District hospitals created under the law were typically small, independent facilities. Many of the hospitals have had difficulty keeping up with industry changes in recent decades. Fee for service medicine has been largely replaced by third party payment and managed care, while the length of hospital stays has declined sharply. Large healthcare organizations, like Kaiser Permanente and Sutter Health, have proved better able to adopt to the new environment.

In some cases, hospital districts responded by closing their hospitals or transferring them to larger providers. Rather than dissolve, some districts diversified into other medical services prompting the legislature to rechristen the “hospital districts” as “healthcare districts” in 1994.  In other cases, districts continue to operate inefficient hospitals to the detriment of local taxpayers. We anticipate more bankruptcies in this area. Although harmful to creditors, bankruptcies and dissolutions of some healthcare districts may be the best outcome for local taxpayers and other stakeholders.


The Palm Drive district bankruptcy filing is the twelfth chapter 9 bankruptcy petition by a California healthcare district in the last twenty years.
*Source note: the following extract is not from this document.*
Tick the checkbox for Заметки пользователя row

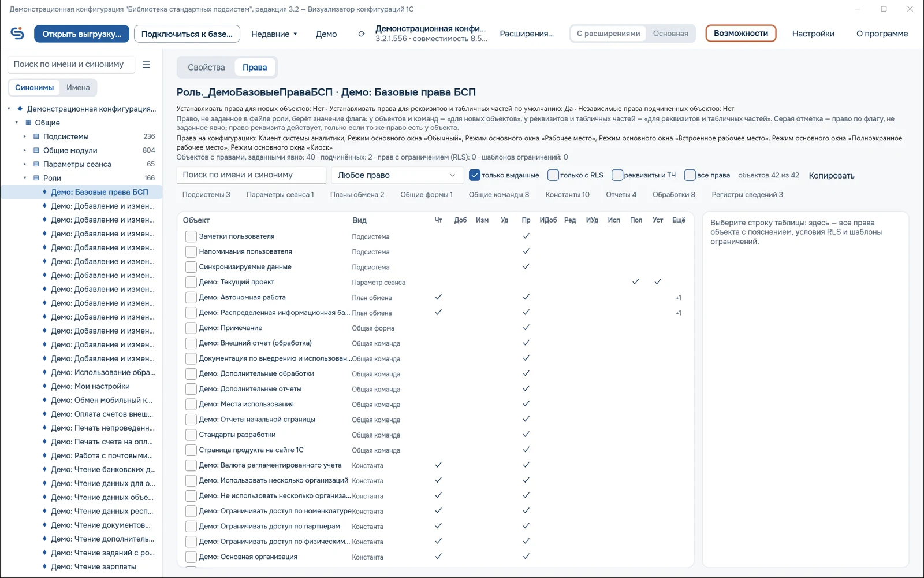(191, 236)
The following table lists these filings:

Healthcare District Bankruptcies – 1996 to 2014


Health Care District Court

Case Number

1996 Heffernan Memorial Hospital District Central 95-10251
1996 Corcoran Hospital District Eastern 96-15051
1997 Kingsburg Hospital District Eastern 97-15254
1999 Southern Humboldt Community Health Care District Northern 99-10200
2000 Chowchilla Memorial Hospital District Eastern 00-13597
2000 Sierra Valley District Hospital Eastern 00-30288
2001 Alta Healthcare District Eastern 01-17857
2003 Coalinga Regional Medical Eastern 03-14147
2006 West Contra Costa Healthcare District Northern 06-41774
2008 Valley Health System Central 07-18293
2009 Sierra Kings Health Care District Eastern 09-19728
2014 Palm Drive Hospital District Eastern 14-10510


Most of the bankrupt districts have not been dissolved. West Contra County Healthcare District continue to operate Doctor’s Hospital amidst ongoing financial crises culminating in the County bailout mentioned above.  On the other hand, Alta Healthcare District sold its facilities and no longer offers services, but remains in existence. Of the 12 districts listed above, only Valley Health System appears to have been liquidated.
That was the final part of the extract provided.